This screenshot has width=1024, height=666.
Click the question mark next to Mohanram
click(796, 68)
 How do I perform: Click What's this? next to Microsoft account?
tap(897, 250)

# # # # #

# Aim of the task
The required output is every line of the entries, starting at the one that contains "Click the question mark next to Mohanram" and ending at the last, copied exactly.

# Exercise solution
Click the question mark next to Mohanram
click(796, 68)
 How do I perform: Click What's this? next to Microsoft account?
tap(897, 250)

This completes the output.